Mr W contacted the Ombudsman to complain about how his landlord had dealt with his reports that his property was unsafe, and about how it had dealt with his reports of anti-social behaviour. He told us that he had tried to make a formal complaint about these matters but had been able to do so.  

The background to this complaint was that the landlord had served a Notice of Seeking Possession in response reports of anti-social behaviour by Mr W. The court subsequently awarded a Possession Order to the landlord, which Mr W appealed against. However when Mr W attended the court hearing to consider his appeal he withdrew his defence and agreed to leave the property.

During this period, Mr W had also been trying to make a complaint using the landlord’s formal complaints procedure. It had told him that it would not consider a complaint whilst the legal proceedings were on-going. However once the legal proceedings were concluded, the landlord again refused to consider a complaint, on the basis that Mr W had been given previous opportunities to discuss his concerns, including a meeting that he did not attend, and that he had also had the opportunity to raise his concerns in court.

As the landlord would not accept a complaint Mr W then contacted the Ombudsman. Following discussion with us, the landlord agreed to reconsider its position. It subsequently reviewed the case and wrote to us to explain its findings. It noted that its own lawyer had advised that it could deal with Mr W’s request to make a complaint, regardless of the on-going legal action, but that this advice had not been acted upon at the time. It also acknowledged that whilst there will be occasions in which the decision to accept a complaint for investigation could jeopardise an on-going legal process, this had not been such a case.

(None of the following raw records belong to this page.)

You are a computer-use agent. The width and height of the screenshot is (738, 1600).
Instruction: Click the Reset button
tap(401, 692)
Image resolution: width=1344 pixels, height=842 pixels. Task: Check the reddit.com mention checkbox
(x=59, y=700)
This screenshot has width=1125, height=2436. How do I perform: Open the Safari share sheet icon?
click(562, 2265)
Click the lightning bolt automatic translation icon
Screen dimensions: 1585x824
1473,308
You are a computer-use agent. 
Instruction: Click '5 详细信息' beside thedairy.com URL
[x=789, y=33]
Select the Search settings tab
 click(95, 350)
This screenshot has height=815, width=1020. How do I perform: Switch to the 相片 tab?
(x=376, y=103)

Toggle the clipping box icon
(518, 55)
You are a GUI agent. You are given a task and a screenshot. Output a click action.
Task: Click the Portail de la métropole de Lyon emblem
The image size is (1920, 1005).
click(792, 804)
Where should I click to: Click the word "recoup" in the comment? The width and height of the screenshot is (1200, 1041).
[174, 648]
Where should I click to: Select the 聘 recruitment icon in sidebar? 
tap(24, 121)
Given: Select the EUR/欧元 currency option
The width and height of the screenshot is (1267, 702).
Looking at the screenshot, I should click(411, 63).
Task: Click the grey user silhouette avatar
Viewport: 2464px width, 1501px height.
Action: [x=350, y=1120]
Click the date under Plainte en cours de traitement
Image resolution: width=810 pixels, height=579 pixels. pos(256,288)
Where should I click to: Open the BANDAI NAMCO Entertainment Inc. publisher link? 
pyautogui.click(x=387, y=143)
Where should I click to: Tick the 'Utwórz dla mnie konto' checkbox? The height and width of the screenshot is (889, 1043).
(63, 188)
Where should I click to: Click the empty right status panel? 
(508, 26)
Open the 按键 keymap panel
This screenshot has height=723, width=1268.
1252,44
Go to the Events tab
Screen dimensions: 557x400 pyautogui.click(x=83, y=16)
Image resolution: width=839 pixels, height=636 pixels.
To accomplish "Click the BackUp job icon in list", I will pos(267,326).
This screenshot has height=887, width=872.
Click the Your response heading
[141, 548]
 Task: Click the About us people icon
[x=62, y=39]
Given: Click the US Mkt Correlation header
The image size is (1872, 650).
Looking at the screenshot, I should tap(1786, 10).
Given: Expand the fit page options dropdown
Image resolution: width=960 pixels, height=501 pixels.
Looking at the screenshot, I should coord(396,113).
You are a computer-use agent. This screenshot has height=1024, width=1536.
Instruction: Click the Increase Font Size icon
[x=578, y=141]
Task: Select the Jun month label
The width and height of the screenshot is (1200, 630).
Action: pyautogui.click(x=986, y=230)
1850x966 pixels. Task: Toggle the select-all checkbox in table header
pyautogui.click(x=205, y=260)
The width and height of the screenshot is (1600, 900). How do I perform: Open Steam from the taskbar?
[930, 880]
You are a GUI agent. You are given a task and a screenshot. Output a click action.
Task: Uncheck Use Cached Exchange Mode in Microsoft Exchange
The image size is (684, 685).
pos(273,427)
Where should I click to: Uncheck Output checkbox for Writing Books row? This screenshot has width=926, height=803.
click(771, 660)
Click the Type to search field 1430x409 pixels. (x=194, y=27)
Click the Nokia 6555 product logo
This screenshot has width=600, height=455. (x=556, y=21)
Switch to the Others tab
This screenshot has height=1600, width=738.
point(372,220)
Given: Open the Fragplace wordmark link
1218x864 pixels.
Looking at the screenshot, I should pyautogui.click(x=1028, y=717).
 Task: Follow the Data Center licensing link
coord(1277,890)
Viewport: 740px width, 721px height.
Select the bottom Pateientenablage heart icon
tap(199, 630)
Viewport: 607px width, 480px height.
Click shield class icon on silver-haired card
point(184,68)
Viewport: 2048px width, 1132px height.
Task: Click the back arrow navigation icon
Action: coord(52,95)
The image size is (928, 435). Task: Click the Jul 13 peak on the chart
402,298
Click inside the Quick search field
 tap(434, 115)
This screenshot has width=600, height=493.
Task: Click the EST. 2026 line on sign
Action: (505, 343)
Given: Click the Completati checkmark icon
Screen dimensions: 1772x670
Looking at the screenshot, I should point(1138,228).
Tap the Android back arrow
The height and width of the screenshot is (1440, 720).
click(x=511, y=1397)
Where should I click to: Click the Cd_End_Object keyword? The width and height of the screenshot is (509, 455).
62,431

The landlord also noted that it had taken the view that the court action superseded its own complaints process, but that in reality the processes were separate and Mr W’s complaint could have highlighted matters that could not be considered by the court, such as queries or comments that related to the landlord’s own procedures and staff. Having taken all the facts into consideration, the landlord decided that its  decision not to accept a complaint from Mr W had been incorrect. It therefore agreed to accept Mr W’s complaint and investigate the specific issues he had raised.  This was a fair outcome for Mr W. The landlord also made a number of general recommendations for service improvements to prevent the situation happening again. It therefore demonstrated that it had learnt from this complaint.